---------- Text shown ----------

Mark Harlander standing in front of introduction to technology class teaching about solar system


Poland technology teacher Mark Harlander speaks to one of his eighth-grade classes on Friday, April 26, about space and the solar system. Harlander recently organized a project for the entire eighth-grade class for students to work in groups of three using Google Team Drives.




POLAND – As one Poland Central School District student edited a document for a project from home, another worked on a different portion at the same time from that student’s home. The same thing happened from classrooms in different parts of the school building.

This was possible because eighth-graders in the Poland introduction to technology class with teacher Mark Harlander recently used Google Team Drives for a project for the first time.

Harlander said the project will prepare students for working on group projects in college and for careers in which they could be collaborating with people across the globe.

“I think doing something like this will help them,” he said. “It’s where the world’s going now.”

Poland’s introduction to technology class – along with the introduction to career education class for seventh-graders – helps fulfill state career and technical education requirements. The New York State Education Department has allowed districts to adapt their career and technical education credits to reflect 21st century changes.

---------- Data lines ----------

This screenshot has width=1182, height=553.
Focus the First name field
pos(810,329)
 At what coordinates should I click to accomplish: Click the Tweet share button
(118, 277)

----------

- [Task requirements]
**a)** Using the Poland technology class article, say whether each statement agrees with it, answering yes or no and quoting the deciding words: (i) The eighth-graders worked in groups of three. (ii) The project was the class's second use of Google Team Drives. (iii) The introduction to career education class is for ninth-graders.
**b)** Transcribe the part of the Poland technology class article that opens with the words containing "This was possible" and closes with "across the globe.".

- [Task-by-task solutions]
**a)**
(i) Yes: "students to work in groups of three using Google Team Drives."
(ii) No: "recently used Google Team Drives for a project for the first time."
(iii) No: "the introduction to career education class for seventh-graders."

**b)**
This was possible because eighth-graders in the Poland introduction to technology class with teacher Mark Harlander recently used Google Team Drives for a project for the first time.

Harlander said the project will prepare students for working on group projects in college and for careers in which they could be collaborating with people across the globe.